O contexto social é muito variado e, no que diz respeito à idade, existem três grupos claros, cada um constituindo cerca de um terço do total: um grande grupo de seminaristas vindos directamente da escola secundária; um segundo grupo que estudou na Universidade e entrou no Seminário nos seus últimos anos de estudos ou após alguns anos de experiência profissional; e finalmente, um grupo um pouco mais pequeno mas também significativo de pessoas que têm mais experiência de trabalho.

À luz destas experiências, que característica da formação dos seminaristas deve merecer uma atenção especial?

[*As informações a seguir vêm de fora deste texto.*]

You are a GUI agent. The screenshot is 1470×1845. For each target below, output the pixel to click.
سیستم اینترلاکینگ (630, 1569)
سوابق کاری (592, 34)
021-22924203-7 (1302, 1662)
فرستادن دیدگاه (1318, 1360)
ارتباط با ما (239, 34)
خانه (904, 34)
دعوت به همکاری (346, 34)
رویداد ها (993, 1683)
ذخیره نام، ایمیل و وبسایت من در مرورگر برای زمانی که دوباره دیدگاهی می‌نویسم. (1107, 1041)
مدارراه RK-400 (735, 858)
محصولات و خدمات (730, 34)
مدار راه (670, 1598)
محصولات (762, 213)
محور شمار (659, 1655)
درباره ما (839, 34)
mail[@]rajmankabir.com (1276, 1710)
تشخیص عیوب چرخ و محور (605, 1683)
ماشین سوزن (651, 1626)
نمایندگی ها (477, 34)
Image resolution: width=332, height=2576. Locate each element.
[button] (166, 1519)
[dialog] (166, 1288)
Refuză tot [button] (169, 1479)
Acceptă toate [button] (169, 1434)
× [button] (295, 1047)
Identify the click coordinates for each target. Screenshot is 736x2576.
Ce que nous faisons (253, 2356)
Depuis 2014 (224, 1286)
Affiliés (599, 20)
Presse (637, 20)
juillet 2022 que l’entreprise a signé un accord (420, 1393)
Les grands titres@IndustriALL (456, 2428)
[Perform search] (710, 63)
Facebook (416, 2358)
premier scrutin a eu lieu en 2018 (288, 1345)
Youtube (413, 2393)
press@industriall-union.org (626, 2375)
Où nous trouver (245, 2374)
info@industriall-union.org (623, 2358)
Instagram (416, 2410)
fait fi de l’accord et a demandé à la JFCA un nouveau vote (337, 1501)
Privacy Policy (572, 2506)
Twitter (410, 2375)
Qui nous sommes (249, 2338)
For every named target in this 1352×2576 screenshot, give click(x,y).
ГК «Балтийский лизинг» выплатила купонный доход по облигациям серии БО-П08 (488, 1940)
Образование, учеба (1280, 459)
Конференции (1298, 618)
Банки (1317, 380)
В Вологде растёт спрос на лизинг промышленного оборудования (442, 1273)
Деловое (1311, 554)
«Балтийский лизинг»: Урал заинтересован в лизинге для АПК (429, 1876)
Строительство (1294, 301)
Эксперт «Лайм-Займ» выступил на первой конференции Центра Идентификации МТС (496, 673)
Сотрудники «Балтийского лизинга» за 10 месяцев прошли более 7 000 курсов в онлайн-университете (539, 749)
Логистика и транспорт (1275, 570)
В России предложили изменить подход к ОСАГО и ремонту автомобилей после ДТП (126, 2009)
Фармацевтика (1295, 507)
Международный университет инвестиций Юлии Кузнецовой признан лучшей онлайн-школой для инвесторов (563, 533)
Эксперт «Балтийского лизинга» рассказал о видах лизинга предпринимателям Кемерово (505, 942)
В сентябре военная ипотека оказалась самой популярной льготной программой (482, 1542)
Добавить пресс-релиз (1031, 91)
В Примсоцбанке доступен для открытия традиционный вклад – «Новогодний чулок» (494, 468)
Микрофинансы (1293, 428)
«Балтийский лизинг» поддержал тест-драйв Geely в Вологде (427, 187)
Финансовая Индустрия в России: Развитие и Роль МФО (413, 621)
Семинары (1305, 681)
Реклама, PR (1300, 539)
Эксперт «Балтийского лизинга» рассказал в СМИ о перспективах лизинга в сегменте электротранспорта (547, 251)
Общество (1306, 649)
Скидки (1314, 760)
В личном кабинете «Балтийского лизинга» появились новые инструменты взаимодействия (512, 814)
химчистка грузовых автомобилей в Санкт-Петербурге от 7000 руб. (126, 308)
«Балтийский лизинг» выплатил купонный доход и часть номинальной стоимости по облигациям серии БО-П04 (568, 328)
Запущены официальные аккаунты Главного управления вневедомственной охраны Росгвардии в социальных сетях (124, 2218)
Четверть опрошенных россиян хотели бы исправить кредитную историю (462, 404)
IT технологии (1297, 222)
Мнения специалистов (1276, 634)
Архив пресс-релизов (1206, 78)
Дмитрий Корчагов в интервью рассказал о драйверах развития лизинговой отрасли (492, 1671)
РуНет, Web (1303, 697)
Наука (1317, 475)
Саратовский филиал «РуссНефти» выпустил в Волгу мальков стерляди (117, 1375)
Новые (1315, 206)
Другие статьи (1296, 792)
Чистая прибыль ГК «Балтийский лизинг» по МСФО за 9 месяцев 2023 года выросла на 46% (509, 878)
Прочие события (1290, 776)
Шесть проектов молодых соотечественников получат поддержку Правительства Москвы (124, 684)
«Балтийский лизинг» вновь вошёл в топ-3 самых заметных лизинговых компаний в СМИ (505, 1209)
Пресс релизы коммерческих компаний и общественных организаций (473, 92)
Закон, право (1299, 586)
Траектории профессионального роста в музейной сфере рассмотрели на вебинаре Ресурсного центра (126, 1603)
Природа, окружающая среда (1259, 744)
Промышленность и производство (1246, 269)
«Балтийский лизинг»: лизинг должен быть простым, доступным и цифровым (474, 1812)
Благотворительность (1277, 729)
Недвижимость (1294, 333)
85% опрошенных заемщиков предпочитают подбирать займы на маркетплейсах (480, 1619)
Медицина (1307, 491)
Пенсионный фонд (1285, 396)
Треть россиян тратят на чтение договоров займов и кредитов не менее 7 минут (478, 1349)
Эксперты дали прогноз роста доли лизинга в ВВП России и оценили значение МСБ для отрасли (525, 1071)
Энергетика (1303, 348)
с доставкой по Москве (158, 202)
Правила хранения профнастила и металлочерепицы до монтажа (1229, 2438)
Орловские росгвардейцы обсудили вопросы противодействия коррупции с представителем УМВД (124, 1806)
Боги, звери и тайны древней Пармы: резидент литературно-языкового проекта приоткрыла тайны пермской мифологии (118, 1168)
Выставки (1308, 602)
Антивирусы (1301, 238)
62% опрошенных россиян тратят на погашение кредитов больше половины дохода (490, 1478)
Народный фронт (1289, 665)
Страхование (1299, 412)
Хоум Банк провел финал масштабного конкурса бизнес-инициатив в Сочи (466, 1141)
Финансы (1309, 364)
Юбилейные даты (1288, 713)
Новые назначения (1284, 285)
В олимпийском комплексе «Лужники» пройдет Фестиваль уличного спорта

-Hoje em dia, a educação humana é de grande importância, e esta é a mais recente Ratio Institutionis da Santa Sé. Hoje é necessário que o sacerdote seja um homem capaz, um homem livre, que possa agarrar a graça e colaborar com ela, para que Deus o possa formar.

A par desta dimensão humana, a "integralidade" é importante, ou seja, que todas as dimensões da formação - intelectual, espiritual, pastoral - estejam integradas na pessoa, de tal forma que ela seja uma pessoa equilibrada, capaz de entrar em relações vivas, relações de comunhão, através das quais Deus alcança as pessoas.

No processo de implementação do Rácio Em Espanha, o que deve ser destacado?

-Uma primeira observação é que estamos no caminho certo. Ao ler o Rácio podem ser encontradas semelhanças com o que já experimentamos nos Seminários; de facto, acredito que a maioria dos elementos já estão muito integrados nos nossos Seminários.

Um elemento que talvez deva ser destacado do Relação, e sobre a qual temos de continuar a aprofundar, é a preparação prévia ao Seminário. O documento encoraja-nos a fazer uma verdadeira preparação e a não ter pressa em ordenar sacerdotes. A própria idade de maturidade é mais velha, como é confirmado pelo facto de os jovens começarem geralmente o casamento e a vida profissional alguns anos mais tarde.

Não se deve ter pressa, mas também não se deve atrasar desnecessariamente a ordenação. O que temos de fazer é lançar as bases muito antes de entrar no Seminário, para que a formação dada no Seminário possa ser bem integrada em todas as dimensões da pessoa.

Outra característica que creio que precisa de ser mais desenvolvida é a dimensão comunitária da formação. Os seminários devem ser lugares suficientemente preparados para uma vida comunitária intensa entre os seminaristas, e suficientemente grandes para que a experiência comunitária seja uma boa experiência. Os sacerdotes terão então de ser homens de comunhão nas paróquias. Por conseguinte, acredito que estas duas características, integralidade e comunhão, são importantes.

As responsabilidades do padre são muito variadas, e a sua formação deve abranger muitos aspectos. O padre tem de ser capaz e saber tudo?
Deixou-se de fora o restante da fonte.